> **TEXT PROVIDED**:
What better way to spark a spirited classroom debate on ethics than by exploring the complex messages often found in fairy tales? In this Education World story, guest editor Elaine L. Lindy introduces three tales -- Puss in Boots, Jack and the Beanstalk, and a Tibetan tale, From the Elephant Pit -- that can be used for starters! Included: Tips for managing an ethics debate in the elementary or middle school classroom!
What better way to spark a spirited classroom debate on ethics than by exploring the complex messages often found in fairy tales?
Children enjoy a cozy familiarity with fairy tales. By basing a discussion of ethics on fairy tales, you are launching from common ground. Children aged eight and older typically are ready for meatier ethical concepts, concepts that skirt into gray areas of lesser evils or relative priorities.
Following are a few suggestions drawn from the land of fairy tales to get your students' thought wheels humming.PUSS IN BOOTS: WHEN IS TRICKERY JUSTIFIED?
In this classic French fairy tale, a clever cat engineers a succession of hoaxes and lies for the benefit of his master. As a result, his master eventually marries the king's daughter and appoints Puss in Boots prime minister, and all parties live happily ever after.
You can print a text version of Puss in Boots from the Internet. A well-illustrated version of the story is also available in The Golden Book of Fairy Tales, by Marie Ponsot (Golden Books).
Here, you might ask young readers, "Was Puss in Boots wrong to lie to the king and to deceive him?" The absolute quality of honesty can be leveled against the compelling urges of loyalty and friendship.
After several clever tricks, Puss in Boots leads the king and his lovely young daughter to a castle belonging to an ogre. Running ahead of the group, the frisky feline dares the ogre to transform himself into a mouse. When the ogre successfully transforms himself, Puss in Boots promptly pounces on the hapless creature and devours him. That enables his young master, who arrives moments later with the king and his entourage, to claim that the castle is his own. In so doing, the young man clinches his nuptial prospects with the king's daughter.
Here, you can further challenge your students: "Was the cat wrong to trick the ogre and then kill him?" Youngsters who argued earlier that the king was in no way damaged by the verbal deceptions and exaggerations of Puss in Boots must reckon with an act leading to an untimely death.
Finally, pose this question: "Is trickery ever justified?" Challenge students to support their positions, whatever they may be, with at least three cogent arguments.
JACK AND THE BEANSTALK: IS TAKING A GOOSE AND A HARP FROM AN EVIL GIANT STEALING?

> **RECORDS PROVIDED**:
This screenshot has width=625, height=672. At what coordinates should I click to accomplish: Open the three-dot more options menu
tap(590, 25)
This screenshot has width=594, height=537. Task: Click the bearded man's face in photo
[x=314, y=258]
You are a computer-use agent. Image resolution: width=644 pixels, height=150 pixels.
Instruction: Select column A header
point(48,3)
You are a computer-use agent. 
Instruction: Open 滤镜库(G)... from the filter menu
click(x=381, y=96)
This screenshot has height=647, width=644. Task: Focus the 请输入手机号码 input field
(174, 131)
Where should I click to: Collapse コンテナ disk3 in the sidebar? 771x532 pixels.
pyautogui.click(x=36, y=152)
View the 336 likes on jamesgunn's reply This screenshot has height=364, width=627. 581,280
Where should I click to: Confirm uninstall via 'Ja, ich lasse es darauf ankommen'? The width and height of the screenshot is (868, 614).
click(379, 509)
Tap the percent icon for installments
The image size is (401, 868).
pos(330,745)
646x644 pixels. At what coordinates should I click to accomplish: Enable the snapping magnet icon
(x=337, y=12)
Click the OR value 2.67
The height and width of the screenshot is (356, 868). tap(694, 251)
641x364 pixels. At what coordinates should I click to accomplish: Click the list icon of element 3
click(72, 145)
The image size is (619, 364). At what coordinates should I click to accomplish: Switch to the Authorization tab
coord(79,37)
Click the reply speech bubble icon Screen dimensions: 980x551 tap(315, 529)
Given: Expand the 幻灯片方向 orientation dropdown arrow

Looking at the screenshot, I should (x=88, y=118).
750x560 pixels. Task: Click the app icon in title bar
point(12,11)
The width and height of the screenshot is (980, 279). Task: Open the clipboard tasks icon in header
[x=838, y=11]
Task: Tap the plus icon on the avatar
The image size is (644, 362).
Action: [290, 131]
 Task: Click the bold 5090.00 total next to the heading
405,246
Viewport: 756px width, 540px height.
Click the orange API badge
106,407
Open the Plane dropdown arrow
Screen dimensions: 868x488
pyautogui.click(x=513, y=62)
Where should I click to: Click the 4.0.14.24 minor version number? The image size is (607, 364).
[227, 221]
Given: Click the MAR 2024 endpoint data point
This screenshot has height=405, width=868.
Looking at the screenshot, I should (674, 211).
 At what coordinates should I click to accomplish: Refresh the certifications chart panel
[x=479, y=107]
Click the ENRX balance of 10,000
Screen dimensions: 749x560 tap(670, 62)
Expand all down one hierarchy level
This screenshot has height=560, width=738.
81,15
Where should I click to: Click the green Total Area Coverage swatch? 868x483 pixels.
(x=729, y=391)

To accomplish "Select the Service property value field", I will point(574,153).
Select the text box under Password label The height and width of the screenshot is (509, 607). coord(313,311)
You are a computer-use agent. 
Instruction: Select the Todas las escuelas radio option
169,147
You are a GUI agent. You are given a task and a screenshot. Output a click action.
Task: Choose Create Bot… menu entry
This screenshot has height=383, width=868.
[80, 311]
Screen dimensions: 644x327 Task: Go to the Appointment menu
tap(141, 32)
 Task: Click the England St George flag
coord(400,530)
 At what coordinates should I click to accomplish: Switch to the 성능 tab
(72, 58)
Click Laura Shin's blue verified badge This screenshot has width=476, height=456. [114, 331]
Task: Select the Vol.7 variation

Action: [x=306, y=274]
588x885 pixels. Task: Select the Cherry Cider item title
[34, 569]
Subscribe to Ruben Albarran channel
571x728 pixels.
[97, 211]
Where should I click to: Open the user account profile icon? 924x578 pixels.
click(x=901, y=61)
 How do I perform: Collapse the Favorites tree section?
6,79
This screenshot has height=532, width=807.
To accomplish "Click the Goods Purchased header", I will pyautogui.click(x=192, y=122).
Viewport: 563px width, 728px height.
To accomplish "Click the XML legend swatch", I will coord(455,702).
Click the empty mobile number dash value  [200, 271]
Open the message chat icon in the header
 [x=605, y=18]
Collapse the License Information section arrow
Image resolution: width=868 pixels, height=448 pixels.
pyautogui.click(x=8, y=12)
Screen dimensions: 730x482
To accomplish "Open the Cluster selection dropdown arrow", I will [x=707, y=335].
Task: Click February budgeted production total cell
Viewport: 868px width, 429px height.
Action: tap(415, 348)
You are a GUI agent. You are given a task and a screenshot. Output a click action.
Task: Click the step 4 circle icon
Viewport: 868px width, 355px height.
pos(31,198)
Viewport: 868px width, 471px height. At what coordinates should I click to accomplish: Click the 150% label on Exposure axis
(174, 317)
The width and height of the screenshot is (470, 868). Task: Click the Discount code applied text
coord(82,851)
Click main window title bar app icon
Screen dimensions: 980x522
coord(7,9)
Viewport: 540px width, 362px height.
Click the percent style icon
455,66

> **SET EXERCISE 1**:
Name the fairy tales that the article on fairy tales and ethics, shown above the rows, introduces for classroom debate.
> **SET EXERCISE 2**:
Continue the article on fairy tales and ethics, shown above the rows, from the point where it stops.

> **ANSWER 1**:
Puss in Boots
Jack and the Beanstalk
From the Elephant Pit

> **ANSWER 2**:
Your students might enjoy acting out a play version of Jack and the Beanstalk.
This classic story offers a twist on the theme of honesty. We all know the story of young Jack, whose impoverished mother is left with nothing but the family cow. Jack is sent to market to trade the cow for as much money as he can. Jack trades the cow for a handful of beans, and in despair, his mother throws the beans out the window.
Overnight, a giant beanstalk grows into the sky. When Jack climbs to the top of the beanstalk, he finds the home of a mean giant. Narrowly escaping from the giant with his life, Jack scampers down the beanstalk with two treasures stolen from the giant -- a goose that lays golden eggs, and a magic harp. Thus, Jack happily secures the future for himself and his mother.
You might begin by reiterating that Jack faced imminent danger in the giant's house ("Fee! Fi! Fo! Fum! I smell the blood of an Englishman!"). Ask: "Since the giant wanted to eat Jack, was it OK that Jack stole the giant's goose and harp?"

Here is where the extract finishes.